Records excerpted from a collection
------------------------------------------------------------

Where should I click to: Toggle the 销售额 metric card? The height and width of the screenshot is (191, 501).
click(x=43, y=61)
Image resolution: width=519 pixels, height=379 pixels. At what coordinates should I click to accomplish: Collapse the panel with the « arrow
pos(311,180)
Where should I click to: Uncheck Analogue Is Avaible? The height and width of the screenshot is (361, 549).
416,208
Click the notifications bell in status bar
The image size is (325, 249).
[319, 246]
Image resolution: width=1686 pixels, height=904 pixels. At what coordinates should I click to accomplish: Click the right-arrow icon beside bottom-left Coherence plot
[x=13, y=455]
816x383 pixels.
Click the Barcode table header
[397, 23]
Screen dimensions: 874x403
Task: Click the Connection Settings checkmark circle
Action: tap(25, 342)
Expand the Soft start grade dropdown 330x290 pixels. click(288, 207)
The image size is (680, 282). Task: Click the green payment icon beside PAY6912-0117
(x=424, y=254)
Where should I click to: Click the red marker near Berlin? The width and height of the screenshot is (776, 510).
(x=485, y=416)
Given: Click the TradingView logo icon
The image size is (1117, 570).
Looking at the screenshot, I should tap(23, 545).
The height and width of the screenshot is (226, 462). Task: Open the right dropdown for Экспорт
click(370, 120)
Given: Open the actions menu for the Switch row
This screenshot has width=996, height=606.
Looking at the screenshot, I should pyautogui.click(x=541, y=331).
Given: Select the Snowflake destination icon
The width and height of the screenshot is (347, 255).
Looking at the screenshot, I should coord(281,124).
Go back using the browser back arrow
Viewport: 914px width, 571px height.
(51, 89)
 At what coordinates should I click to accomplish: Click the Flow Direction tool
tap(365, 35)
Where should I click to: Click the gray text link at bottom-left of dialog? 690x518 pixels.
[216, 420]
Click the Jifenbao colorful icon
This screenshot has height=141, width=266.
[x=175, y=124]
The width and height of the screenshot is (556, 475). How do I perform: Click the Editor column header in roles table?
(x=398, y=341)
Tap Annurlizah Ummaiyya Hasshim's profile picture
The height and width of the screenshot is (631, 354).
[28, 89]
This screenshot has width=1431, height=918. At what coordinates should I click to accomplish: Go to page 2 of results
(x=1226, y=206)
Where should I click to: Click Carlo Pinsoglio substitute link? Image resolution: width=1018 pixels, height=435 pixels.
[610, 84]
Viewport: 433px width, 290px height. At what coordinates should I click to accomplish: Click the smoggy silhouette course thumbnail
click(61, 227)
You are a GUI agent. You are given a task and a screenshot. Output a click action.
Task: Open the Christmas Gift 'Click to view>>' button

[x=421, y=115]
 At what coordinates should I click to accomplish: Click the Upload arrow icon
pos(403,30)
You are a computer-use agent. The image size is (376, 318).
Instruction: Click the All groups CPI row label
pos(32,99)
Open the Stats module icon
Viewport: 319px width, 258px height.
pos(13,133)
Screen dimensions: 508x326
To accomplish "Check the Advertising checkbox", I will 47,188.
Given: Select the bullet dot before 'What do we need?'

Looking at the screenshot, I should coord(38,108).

------------------------------------------------------------

→ **Your assignment**
Which lines in the data above hold the string "agent"? Show each one.

→ **Problem solution**
You are a GUI agent. You are given a task and a screenshot. Output a click action.
You are a computer-use agent. The image size is (376, 318).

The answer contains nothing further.